### ENTRIES SHOWN
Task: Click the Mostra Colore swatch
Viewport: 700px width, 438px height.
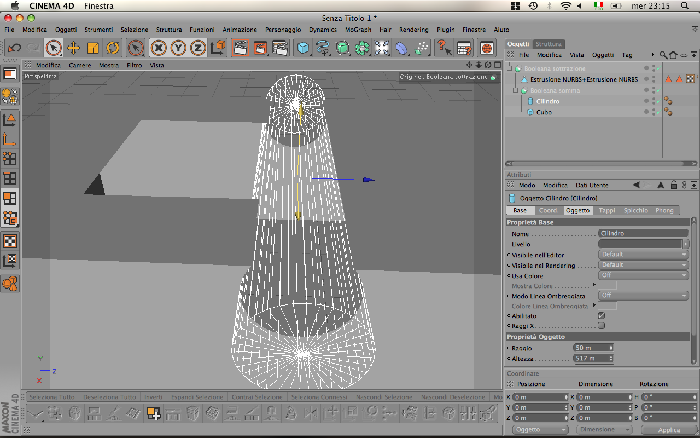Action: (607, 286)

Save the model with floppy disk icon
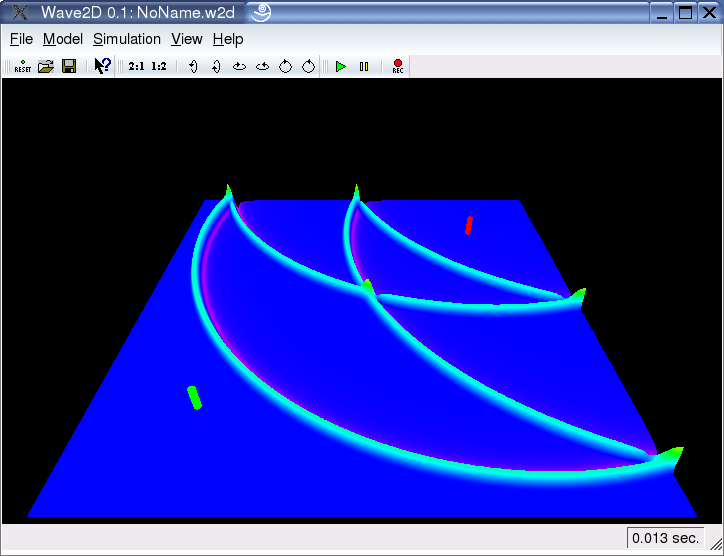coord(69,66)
######
### ENTRIES SHOWN
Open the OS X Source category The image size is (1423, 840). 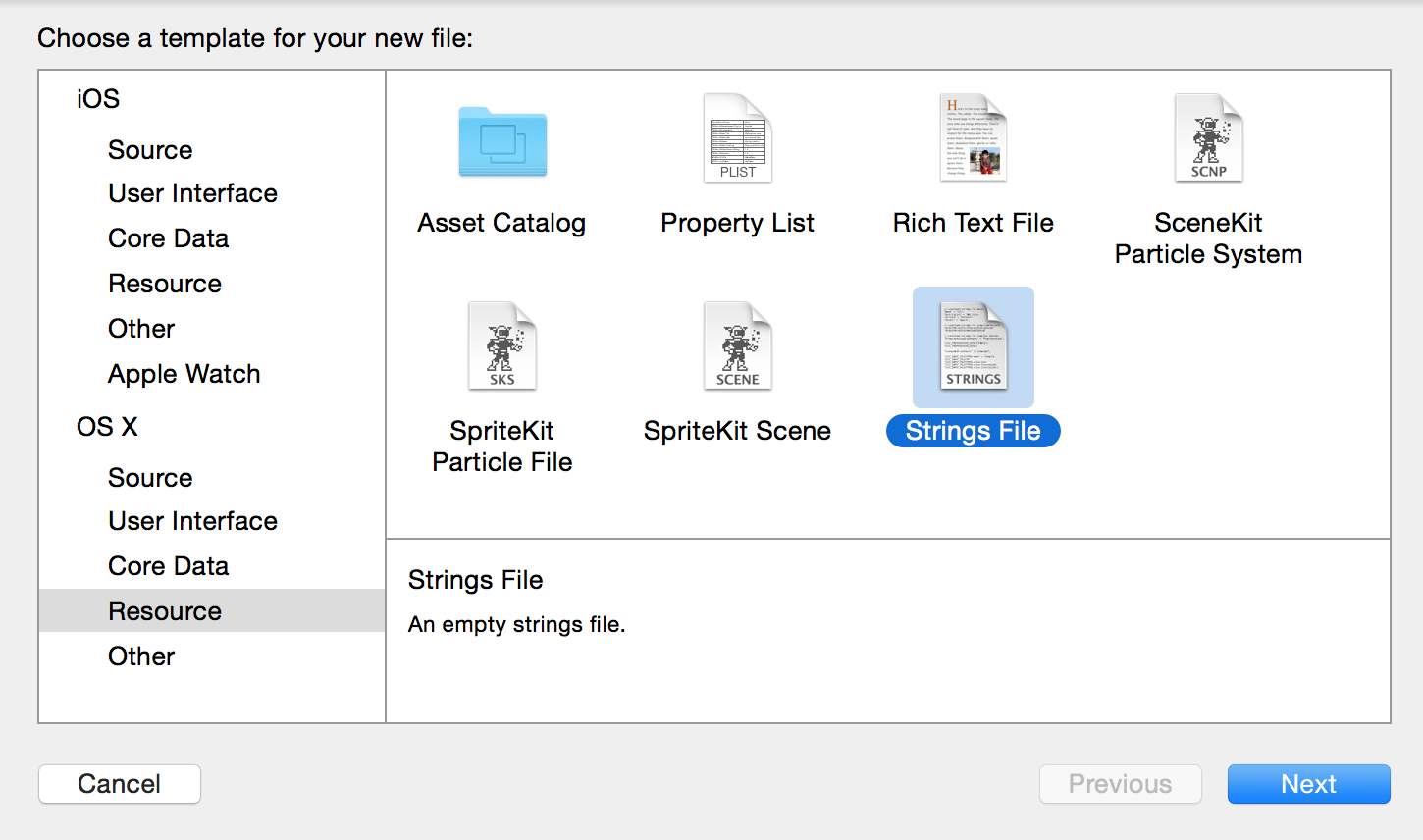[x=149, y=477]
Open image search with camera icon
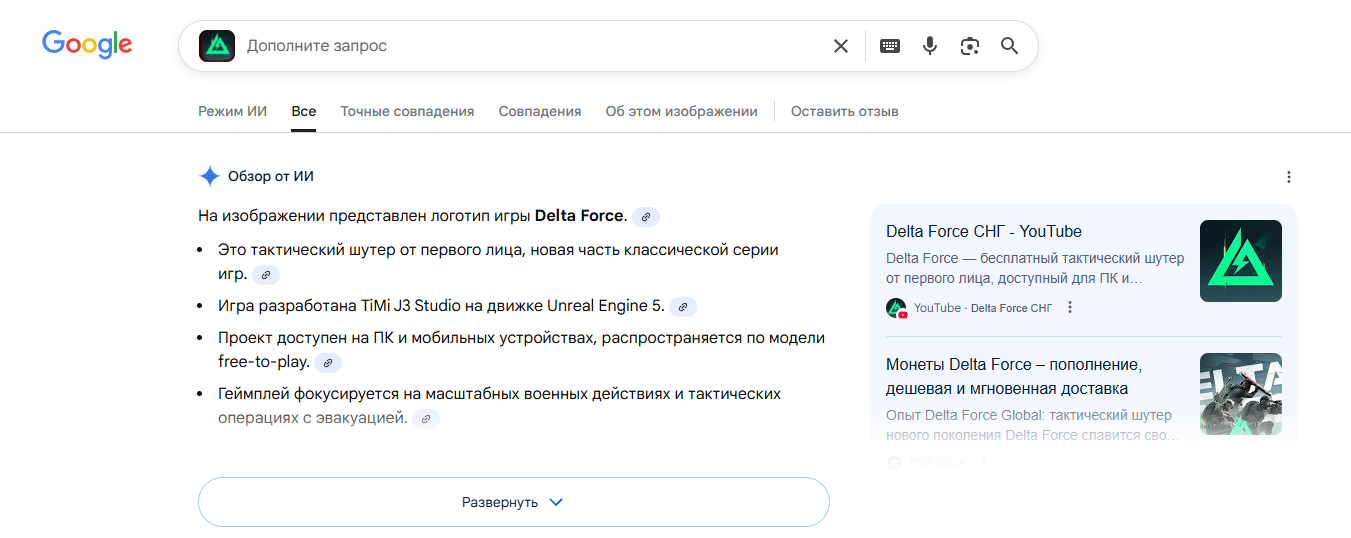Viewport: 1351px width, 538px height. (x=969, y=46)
######
### ENTRIES SHOWN
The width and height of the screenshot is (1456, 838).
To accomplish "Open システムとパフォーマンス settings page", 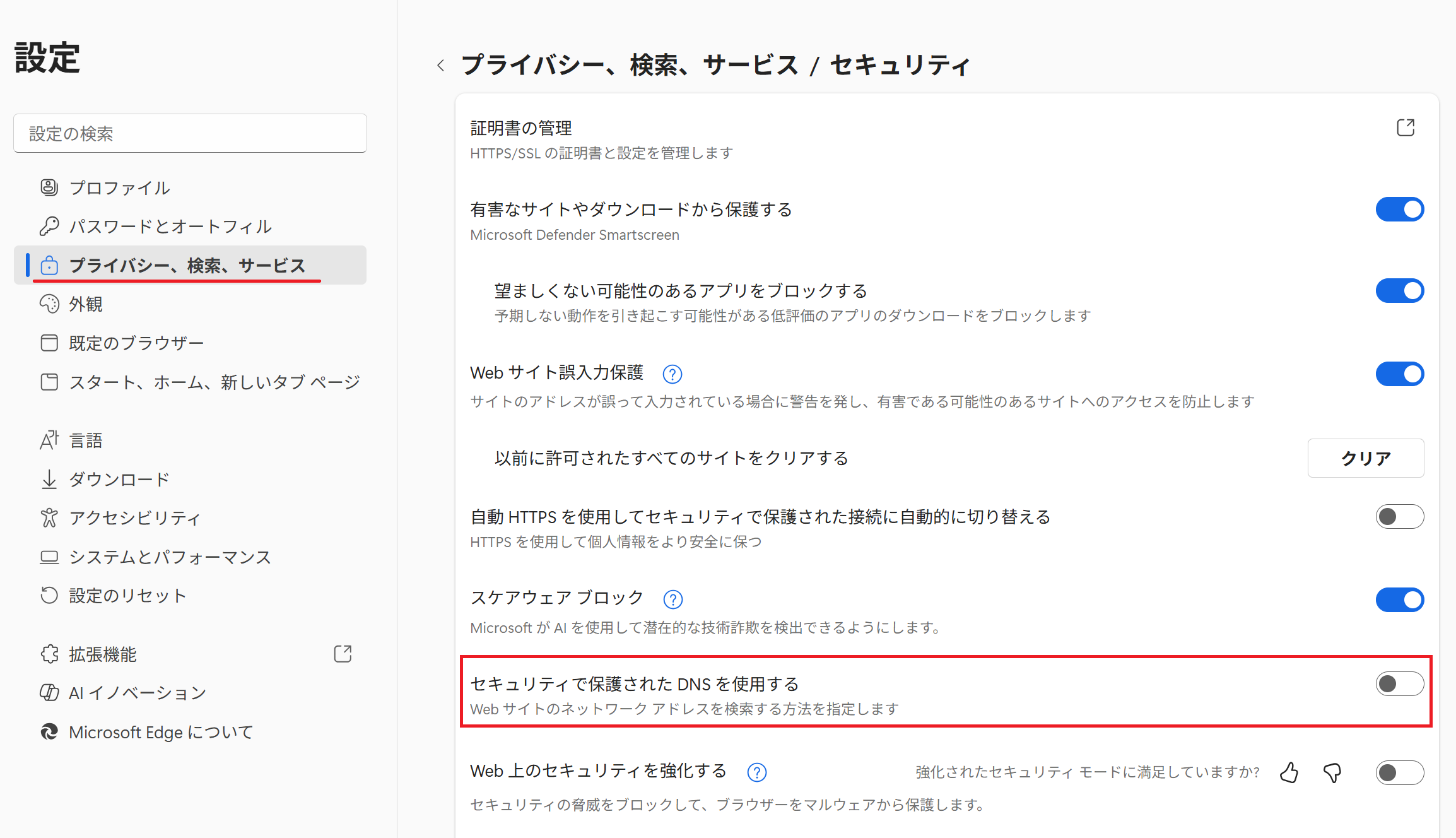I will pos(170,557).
######
REQUEST> Format the entries as a numbered list, starting at the line containing "Task: Click the Mostra Colore swatch" and continuing through the line containing "coord(69,66)". Skip blank lines and leave the pictures out.

WRITTEN ANSWER>
1. Task: Click the Mostra Colore swatch
2. Viewport: 700px width, 438px height.
3. Action: (607, 286)
4. Save the model with floppy disk icon
5. coord(69,66)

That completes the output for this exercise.